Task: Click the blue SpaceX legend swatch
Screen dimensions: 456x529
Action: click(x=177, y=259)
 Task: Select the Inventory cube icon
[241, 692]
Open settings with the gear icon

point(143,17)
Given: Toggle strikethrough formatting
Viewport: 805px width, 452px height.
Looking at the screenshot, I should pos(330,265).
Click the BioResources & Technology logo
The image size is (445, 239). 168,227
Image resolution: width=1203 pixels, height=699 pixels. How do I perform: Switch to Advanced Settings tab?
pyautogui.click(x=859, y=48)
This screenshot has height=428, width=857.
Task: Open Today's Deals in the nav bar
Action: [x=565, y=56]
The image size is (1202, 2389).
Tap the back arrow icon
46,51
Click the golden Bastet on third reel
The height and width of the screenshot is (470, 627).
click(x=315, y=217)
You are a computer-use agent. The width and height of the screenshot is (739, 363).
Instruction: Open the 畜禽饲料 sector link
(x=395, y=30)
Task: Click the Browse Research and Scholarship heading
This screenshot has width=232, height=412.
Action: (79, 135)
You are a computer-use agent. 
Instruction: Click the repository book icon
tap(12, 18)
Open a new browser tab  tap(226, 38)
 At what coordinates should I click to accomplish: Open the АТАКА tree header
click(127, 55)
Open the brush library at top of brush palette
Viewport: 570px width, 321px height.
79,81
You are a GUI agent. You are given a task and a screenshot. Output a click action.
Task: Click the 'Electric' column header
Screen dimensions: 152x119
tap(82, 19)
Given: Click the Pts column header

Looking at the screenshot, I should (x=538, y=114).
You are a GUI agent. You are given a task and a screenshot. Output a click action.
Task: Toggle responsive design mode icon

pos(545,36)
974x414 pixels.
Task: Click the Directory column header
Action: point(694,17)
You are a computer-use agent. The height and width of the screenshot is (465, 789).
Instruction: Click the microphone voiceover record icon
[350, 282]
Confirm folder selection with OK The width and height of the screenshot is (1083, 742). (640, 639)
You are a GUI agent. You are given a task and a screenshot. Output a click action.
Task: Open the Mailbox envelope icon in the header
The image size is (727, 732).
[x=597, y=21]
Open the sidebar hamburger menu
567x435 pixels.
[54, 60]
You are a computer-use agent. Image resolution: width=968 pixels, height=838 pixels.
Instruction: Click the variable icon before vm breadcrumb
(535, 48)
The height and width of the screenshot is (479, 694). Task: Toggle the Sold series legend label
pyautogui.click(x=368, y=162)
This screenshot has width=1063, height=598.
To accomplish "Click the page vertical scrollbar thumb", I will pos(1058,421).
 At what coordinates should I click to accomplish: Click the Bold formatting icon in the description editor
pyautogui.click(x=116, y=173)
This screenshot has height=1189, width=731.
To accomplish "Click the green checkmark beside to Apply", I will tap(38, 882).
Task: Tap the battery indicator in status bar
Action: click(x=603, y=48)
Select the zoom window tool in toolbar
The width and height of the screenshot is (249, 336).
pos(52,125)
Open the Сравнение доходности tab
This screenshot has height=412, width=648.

- [GOAL OF THE EXERCISE]:
The line with "The image size is (1202, 2389)." marks the end; reproduce exactly every line from the start of the entries up to it, that line included.

- [TASK RESPONSE]:
Task: Click the blue SpaceX legend swatch
Screen dimensions: 456x529
Action: click(x=177, y=259)
 Task: Select the Inventory cube icon
[241, 692]
Open settings with the gear icon

point(143,17)
Given: Toggle strikethrough formatting
Viewport: 805px width, 452px height.
Looking at the screenshot, I should pos(330,265).
Click the BioResources & Technology logo
The image size is (445, 239). 168,227
Image resolution: width=1203 pixels, height=699 pixels. How do I perform: Switch to Advanced Settings tab?
pyautogui.click(x=859, y=48)
This screenshot has height=428, width=857.
Task: Open Today's Deals in the nav bar
Action: [x=565, y=56]
The image size is (1202, 2389).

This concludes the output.